LANSING — A University of Michigan researcher estimates there would have been 26 fewer deaths and 49 fewer serious injuries in Michigan last year if all riders had worn helmets, as it was previously required under Michigan law.
Last year, Michigan joined 30 other states in allowing adult riders to go without a helmet, a move welcomed by supporters who said it would draw more motorcycle riders to Michigan and increase tourism revenue. But some say that early crash data shows that changing the law was a mistake.
The law, which went into effect April 13 of last year, allows people age 21 and older to ride without helmets if they have been licensed to operate a motorcycle for at least two years or have passed a safety course. Motorcyclists are required to buy additional insurance — at least $20,000 of first party medical benefits coverage — in case they are injured in an accident.
The Office of Highway Safety Planning’s data shows that motorcycle fatalities were up 18 percent last year, from 109 in 2011 to 129 in 2012.
Flannagan found that of those who crashed in that period last year, 74 percent wore helmets, compared to 98 percent in that same period the previous three years.
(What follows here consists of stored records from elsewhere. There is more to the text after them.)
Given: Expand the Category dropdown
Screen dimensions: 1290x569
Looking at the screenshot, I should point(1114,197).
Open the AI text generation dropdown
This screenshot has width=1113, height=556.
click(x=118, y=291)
She also concluded that the fatality rate was nearly three times higher for those who didn’t wear helmets last year than those who did. Her study only takes into account riders who crashed, not the entire riding population.
Vince Consiglio, president of Michigan’s American Bikers Aiming Toward Education, said since the changes in the helmet law, motorcycle organizations throughout the country have shown increased interest in Michigan.
He said rider skill and experience are more important than helmets in preventing serious injury and death. He has trained more than 250 motorcycle students in the Detroit area this season, he said.
“We believe in tougher licensing, motorcycle safety programs and driver awareness,” he said. “Some people talk about safety and some people do stuff about safety. We have made and done things about safety.”